I won't presume to speak for your interlocutor, but I'd be a little peeved at the implication you seem to be making that any formal training anyone has is worthless simply on the basis that it is formal training and not "mentoring."

Training is useful and necessary, it can be formal or informal, but without it a person certainly shouldn't be in the water.

Some people will accept a person's word that they've had training. Others will require some proof that there is at least some basic level of training the person has received, even if such a check is merely a perfunctory bureaucratic act.

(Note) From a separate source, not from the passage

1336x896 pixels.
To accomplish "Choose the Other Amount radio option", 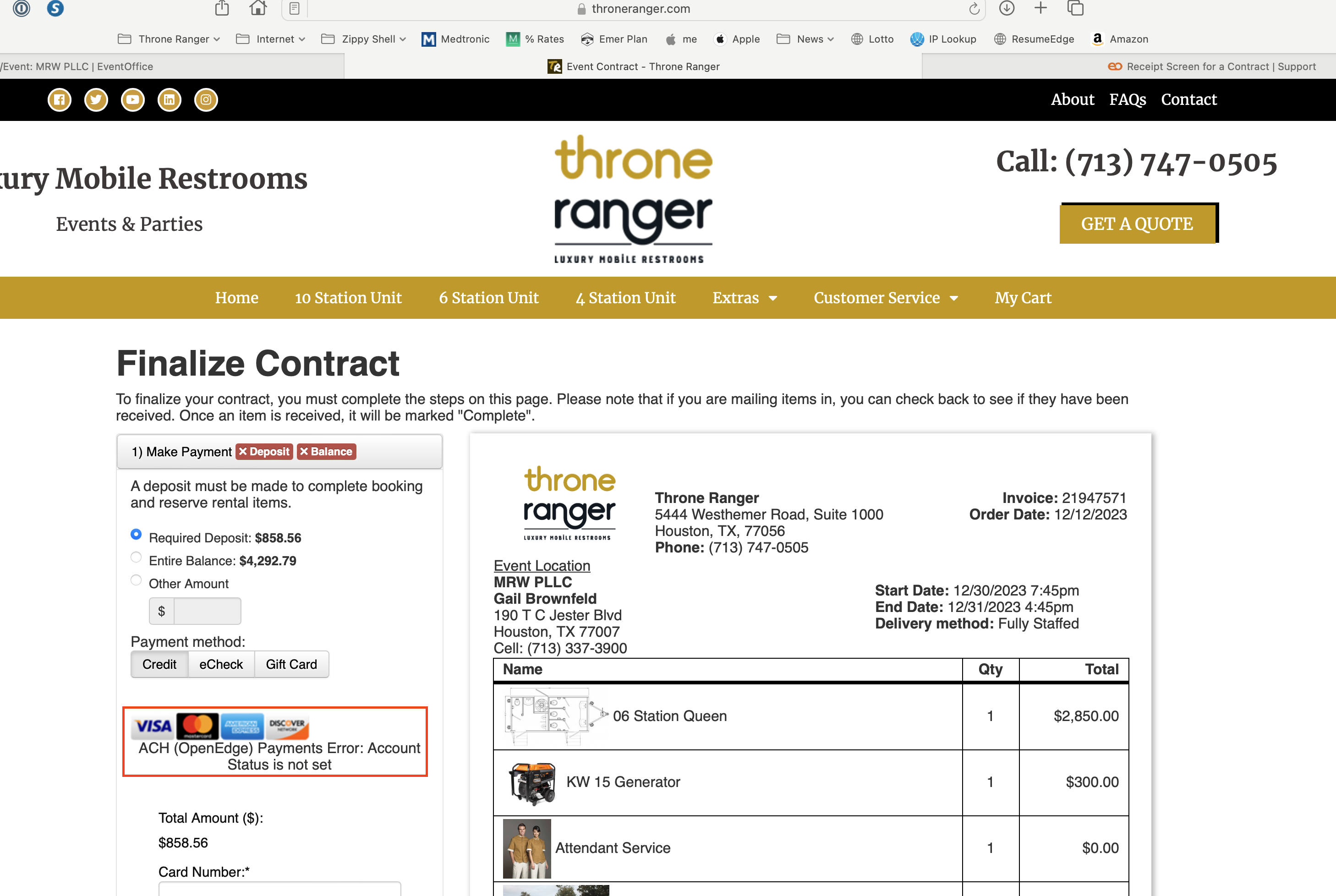I will coord(136,580).
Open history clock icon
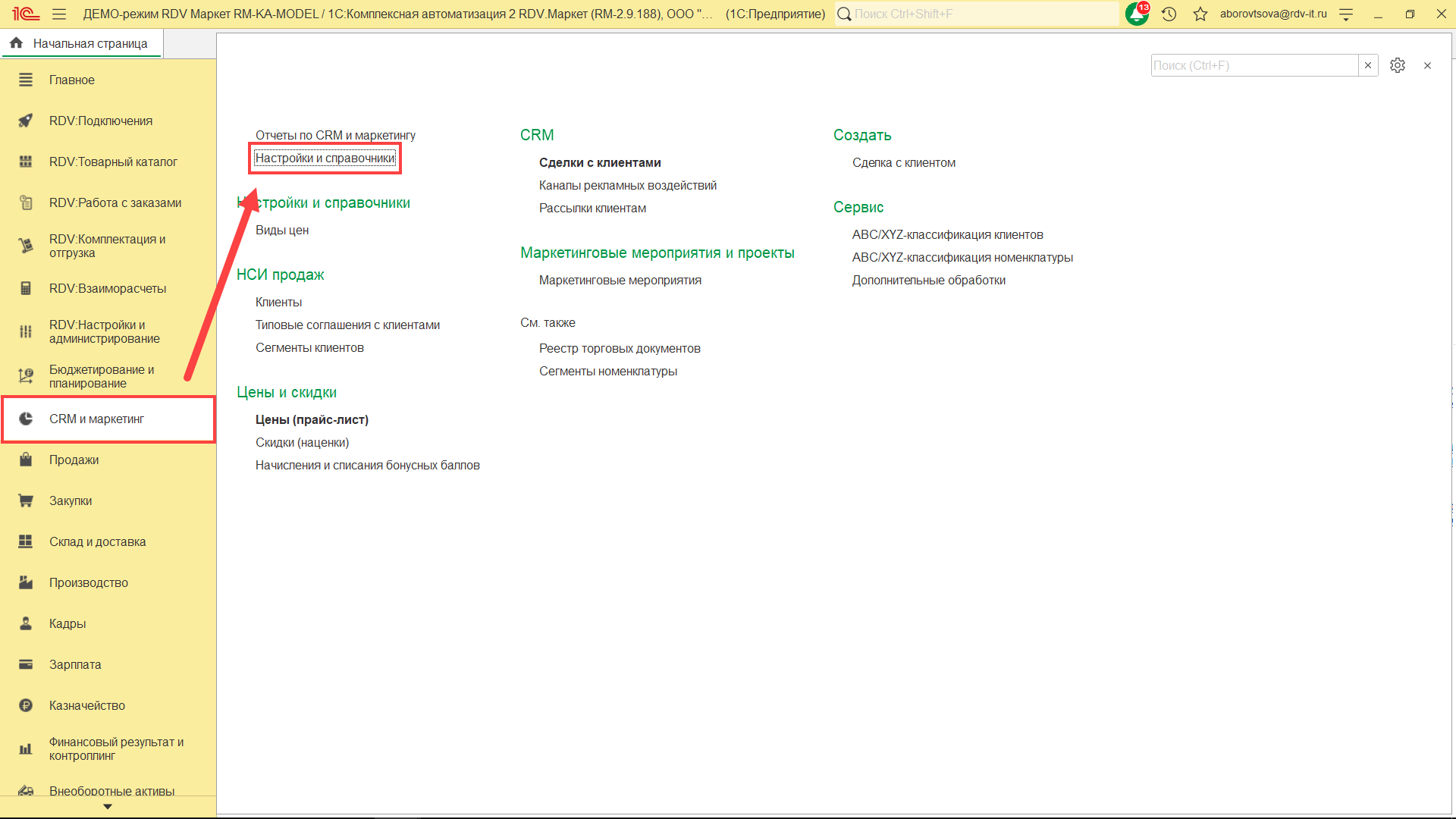 coord(1169,14)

Frankly, should something go horribly wrong, the guy who did a card check is going to have a bit better liability shield than the guy who merely took someone's word that they belonged diving.
 
I won't presume to speak for your interlocutor, but I'd be a little peeved at the implication you seem to be making that any formal training anyone has is worthless simply on the basis that it is formal training and not "mentoring."
Perhaps I stated things unclearly ... I do not feel that all training is worthless and that the only way to learn is through mentoring.
Please remember, the topic of this thread is: "Challenging a specialty."

Training is useful and necessary, it can be formal or informal, but without it a person certainly shouldn't be in the water.
Some people can do fine with naught but a book, others with a mentor and other still do best in a formal training circumstance ... assuming that the course syllabus is worth a damn, and from what I've seen those courses in diving today are few and far between, but that's a different topic.
Some people will accept a person's word that they've had training. Others will require some proof that there is at least some basic level of training the person has received, even if such a check is merely a perfunctory bureaucratic act. Frankly, should something go horribly wrong, the guy who did a card check is going to have a bit better liability shield than the guy who merely took someone's word that they belonged diving.
That's a common mistake, you take on much less legal liability to open the rail at the back of the boat and say, "Ocean's open!" than you do to say, "Please show your card as you exit!" But that also, is rather a different topic.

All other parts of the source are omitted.